TEXTO PARA LEITURA
————————

Economistas avaliaram que, da maneira emocional como está colocada, a discussão traz riscos à estabilidade econômica. "Simplesmente perguntar para a população o que deveria ser feito em assuntos que nem todo mundo domina é perigoso, porque não necessariamente a vontade da maioria vai ser a melhor decisão quando é um assunto técnico", disse Davi Lelis, sócio da Valor Investimentos.

Segundo Lelis, o maior risco ao forçar a queda dos juros é fazer com que a inflação decole. "Nós vimos ao longo da história várias medidas anticíclicas que deram errado. Mesmo que o presidente Lula defenda que não deve haver uma taxa de juros muito alta, o que tem que ser discutido não é simplesmente a taxa de juros alta ou não, mas qual medida será mais eficiente para combater a inflação, que é o que justamente pesa no bolso dos mais pobres", considerou.

O presidente do Senado, Rodrigo Pacheco (PSD-MG) saiu em defesa de Campos Neto. O parlamentar destacou que é preciso atacar a causa do aumento de juros e encontrar uma "solução comum", e não necessariamente concentrar-se na discussão de pessoas. E voltou a descartar qualquer possibilidade de retroceder na legislação que impôs autonomia ao BC.

Bandeira Branca

Democracia

"É importante reconhecer a legitimidade do resultado das eleições; a eleição do presidente Lula que foi feita de uma forma democrática."

————————

CONJUNTO DE DADOS
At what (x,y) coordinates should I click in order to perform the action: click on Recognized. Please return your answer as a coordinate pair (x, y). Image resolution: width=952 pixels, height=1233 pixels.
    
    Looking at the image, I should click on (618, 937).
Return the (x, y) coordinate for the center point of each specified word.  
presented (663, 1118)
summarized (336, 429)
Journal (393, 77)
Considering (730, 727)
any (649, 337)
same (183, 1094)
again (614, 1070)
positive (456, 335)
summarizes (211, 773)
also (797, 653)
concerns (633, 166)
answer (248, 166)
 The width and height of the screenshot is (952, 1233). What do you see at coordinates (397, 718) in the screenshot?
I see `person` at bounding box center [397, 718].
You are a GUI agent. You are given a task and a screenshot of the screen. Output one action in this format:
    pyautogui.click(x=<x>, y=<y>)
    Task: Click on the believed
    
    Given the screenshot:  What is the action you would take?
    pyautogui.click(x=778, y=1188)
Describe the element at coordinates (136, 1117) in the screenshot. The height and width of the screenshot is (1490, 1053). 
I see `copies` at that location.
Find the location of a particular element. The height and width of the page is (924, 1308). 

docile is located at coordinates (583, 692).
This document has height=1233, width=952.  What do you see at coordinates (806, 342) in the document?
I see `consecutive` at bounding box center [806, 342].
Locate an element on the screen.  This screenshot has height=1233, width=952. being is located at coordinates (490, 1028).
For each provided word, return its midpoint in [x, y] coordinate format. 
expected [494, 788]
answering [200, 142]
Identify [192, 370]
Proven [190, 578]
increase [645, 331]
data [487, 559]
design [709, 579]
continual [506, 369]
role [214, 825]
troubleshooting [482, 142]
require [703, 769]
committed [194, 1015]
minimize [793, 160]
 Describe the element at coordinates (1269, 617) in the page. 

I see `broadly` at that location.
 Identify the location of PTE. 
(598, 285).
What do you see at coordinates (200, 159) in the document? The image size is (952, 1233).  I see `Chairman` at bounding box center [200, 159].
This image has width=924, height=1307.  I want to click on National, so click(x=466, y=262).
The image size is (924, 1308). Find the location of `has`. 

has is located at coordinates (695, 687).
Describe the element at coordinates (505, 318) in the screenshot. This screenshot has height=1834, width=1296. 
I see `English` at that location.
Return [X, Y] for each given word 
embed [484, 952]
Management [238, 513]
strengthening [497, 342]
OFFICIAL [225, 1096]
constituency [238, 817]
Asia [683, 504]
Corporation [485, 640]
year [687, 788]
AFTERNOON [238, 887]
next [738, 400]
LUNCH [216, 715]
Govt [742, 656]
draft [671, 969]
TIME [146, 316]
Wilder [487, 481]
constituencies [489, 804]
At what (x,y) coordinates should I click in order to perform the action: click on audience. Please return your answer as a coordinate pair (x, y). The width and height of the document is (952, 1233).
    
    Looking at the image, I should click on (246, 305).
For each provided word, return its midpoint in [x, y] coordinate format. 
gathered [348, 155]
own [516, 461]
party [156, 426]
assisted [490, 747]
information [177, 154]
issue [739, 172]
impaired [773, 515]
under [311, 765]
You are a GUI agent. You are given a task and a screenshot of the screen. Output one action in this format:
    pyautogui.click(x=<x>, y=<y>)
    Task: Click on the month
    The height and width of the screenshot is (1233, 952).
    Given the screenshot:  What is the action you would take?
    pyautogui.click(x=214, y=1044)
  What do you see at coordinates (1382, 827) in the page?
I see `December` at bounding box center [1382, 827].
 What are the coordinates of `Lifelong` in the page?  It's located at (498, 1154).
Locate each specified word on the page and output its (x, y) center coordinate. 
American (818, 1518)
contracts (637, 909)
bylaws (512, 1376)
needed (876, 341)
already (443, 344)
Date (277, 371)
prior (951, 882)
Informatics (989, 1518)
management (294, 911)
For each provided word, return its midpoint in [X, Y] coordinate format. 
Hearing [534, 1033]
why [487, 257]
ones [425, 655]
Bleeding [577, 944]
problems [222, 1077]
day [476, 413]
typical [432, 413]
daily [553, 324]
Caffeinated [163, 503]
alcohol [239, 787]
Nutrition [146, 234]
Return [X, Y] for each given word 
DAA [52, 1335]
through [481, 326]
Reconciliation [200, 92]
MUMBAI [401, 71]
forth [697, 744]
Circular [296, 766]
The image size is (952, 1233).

————————

Transcreva, do texto sobre a discussão dos juros, o trecho que se inicia com as palavras "Segundo Lelis, o" e termina em "autonomia ao BC.". Os registros são um material à parte, sem relação com o texto.

Segundo Lelis, o maior risco ao forçar a queda dos juros é fazer com que a inflação decole. "Nós vimos ao longo da história várias medidas anticíclicas que deram errado. Mesmo que o presidente Lula defenda que não deve haver uma taxa de juros muito alta, o que tem que ser discutido não é simplesmente a taxa de juros alta ou não, mas qual medida será mais eficiente para combater a inflação, que é o que justamente pesa no bolso dos mais pobres", considerou.

O presidente do Senado, Rodrigo Pacheco (PSD-MG) saiu em defesa de Campos Neto. O parlamentar destacou que é preciso atacar a causa do aumento de juros e encontrar uma "solução comum", e não necessariamente concentrar-se na discussão de pessoas. E voltou a descartar qualquer possibilidade de retroceder na legislação que impôs autonomia ao BC.